[begin Data]

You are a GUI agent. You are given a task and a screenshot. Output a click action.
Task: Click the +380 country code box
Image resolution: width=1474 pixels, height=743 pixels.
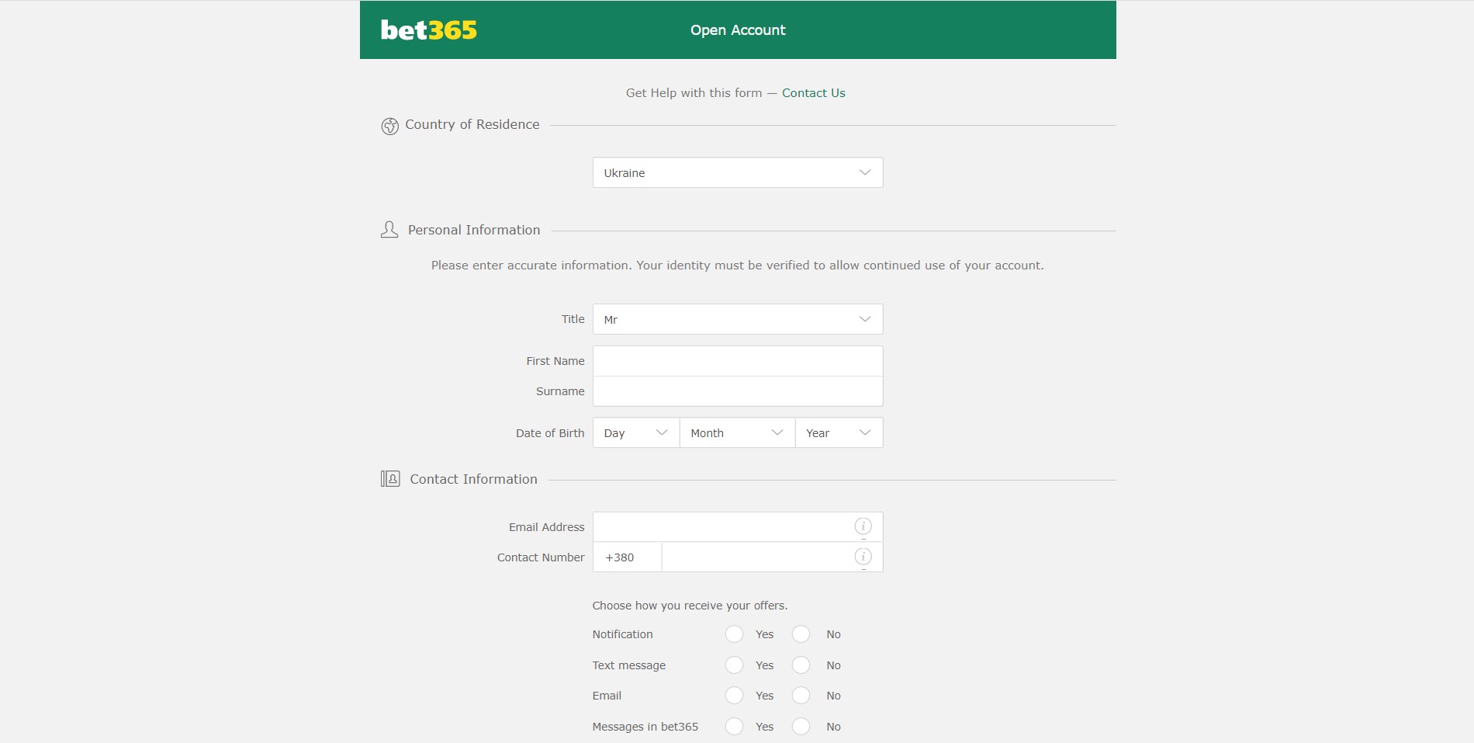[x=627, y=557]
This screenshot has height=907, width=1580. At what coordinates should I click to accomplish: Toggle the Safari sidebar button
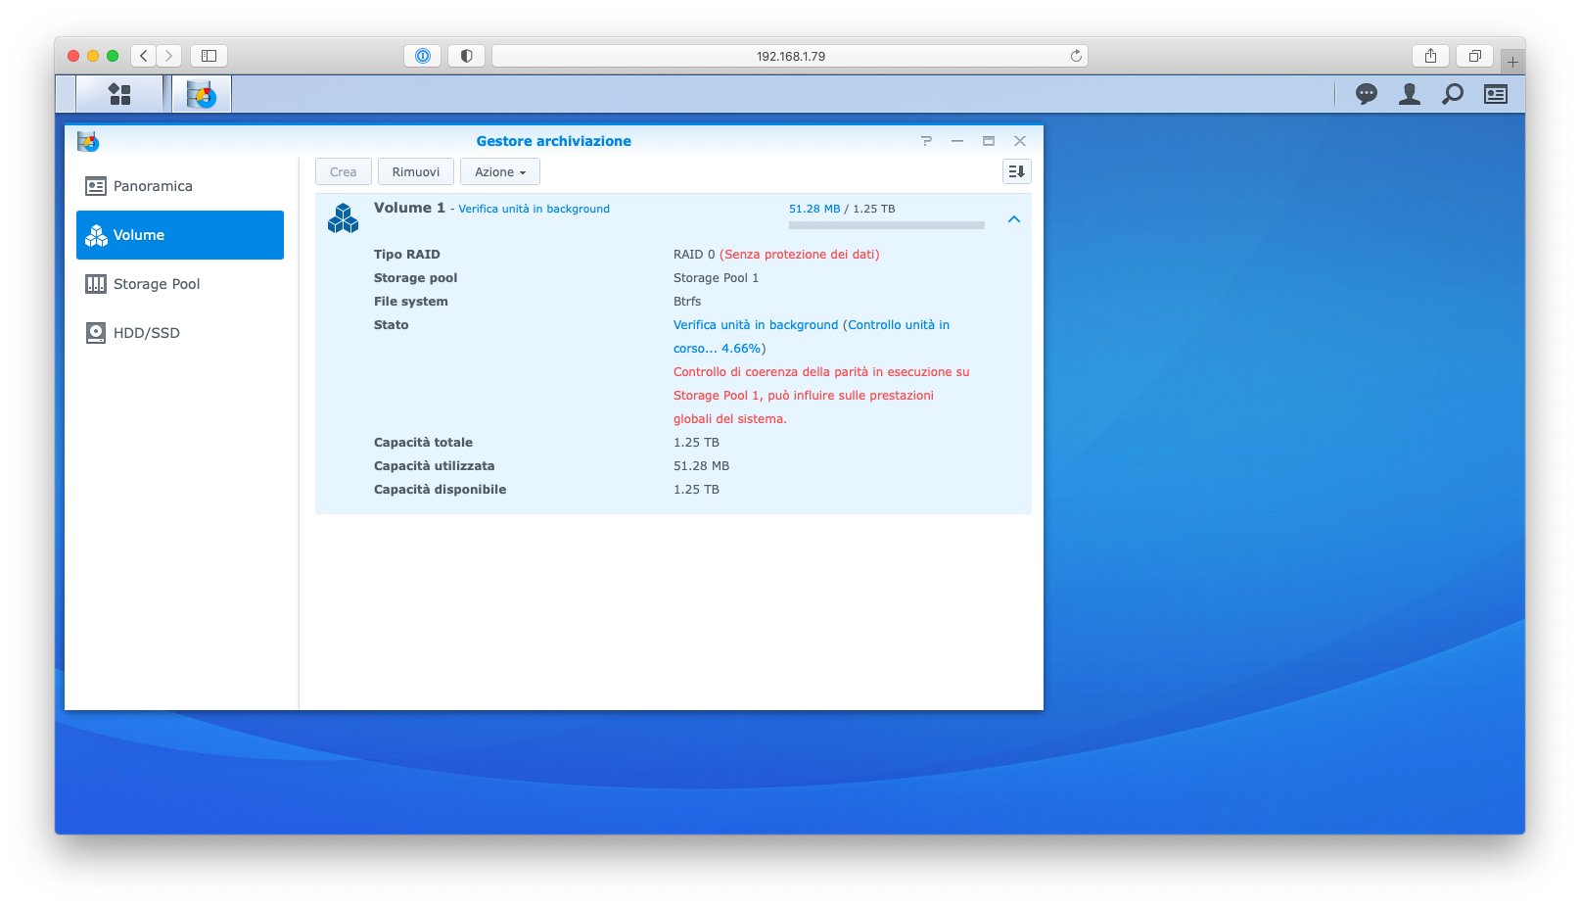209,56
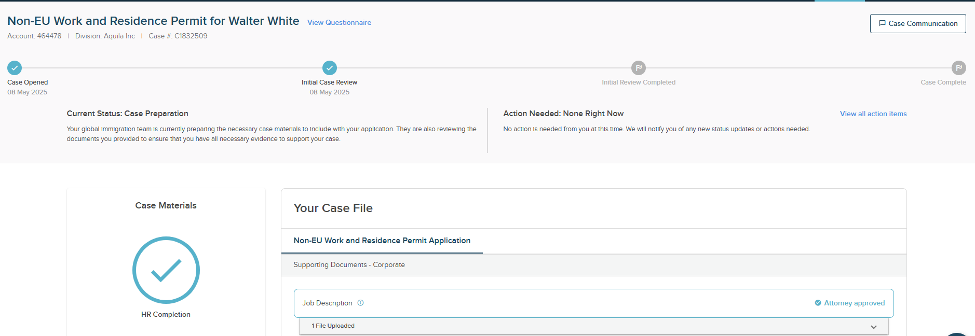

[end Data]

Task to complete
Print the part of the data that opens with the line containing "This screenshot has" and runs through the end of the data, leaving the pictures out.

Result for this exercise
This screenshot has height=907, width=1580. At what coordinates should I click to accomplish: Toggle the Safari sidebar button
209,56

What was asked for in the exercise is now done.